So if you have a console application and you want to put some user input from the console, you actually do it from the actual terminal. So you have the exact feedback that you would run it through the terminal. So I can step here. And as you can see, this kind of performance was just a dream on the OS 9 and came just for free on the OS 10.
There's the little demo. So I can put start, and stop, and start. There it is. So inside our tools, we have the class browser, which is very useful, especially for Java code. So you can inspect all your classes and all the methods there is in it. So you can, for example, edit just a simple method.
You don't have to view all your source file at the same time. You can just inspect a small portion of it. And there's a little wizard that you can use to add a new method or add a class to it. So it's all done automatically and all generated source code for it.
There's also all the usual Code Warrior tools that you can find in it and you can use for Java. There's the File Compare tools that is very useful. And actually, some of our customers are using--I've been told are using-- our Java tools only for the File Compare functionality of it. So I can show you a little bit what it does. Just puts an evil modification in it so it can break. And... I can compare directories or I can compare files and it shows the modification.

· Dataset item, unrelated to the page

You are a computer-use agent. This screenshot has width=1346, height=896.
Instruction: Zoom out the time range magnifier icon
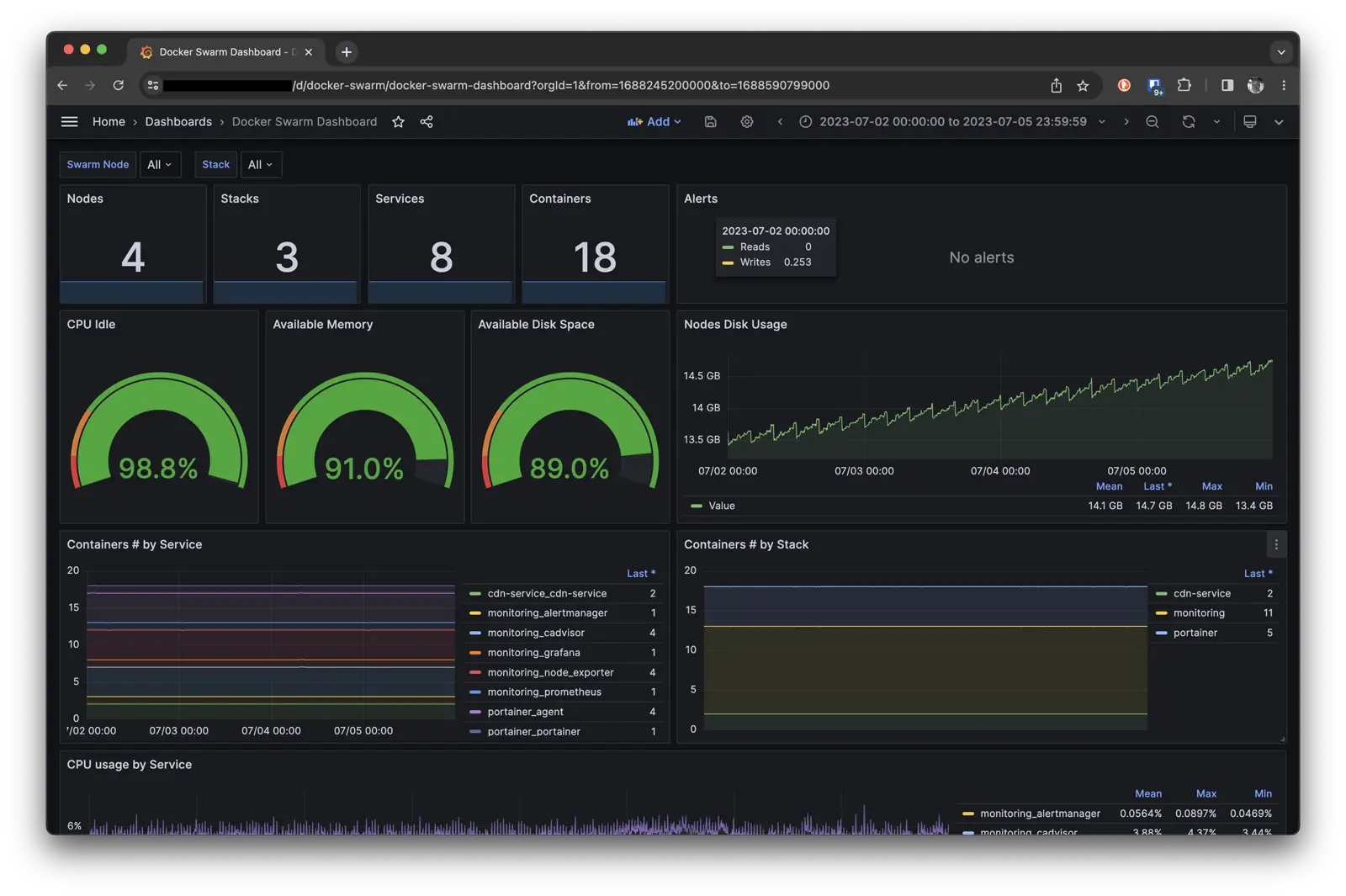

and I can merge them or not like that. So it's very convenient. Also, you can build directly GNI application within CodeWarrio if you have the SQL tools with the same environment. You have your design application here that you can inspect all the classes. And basically, we have 15 seconds left and that was our demo for today. We will have a presentation at the Civic Center, so if you can come by and see our presentation with our CEO, that will give you more information about rituals. Thank you.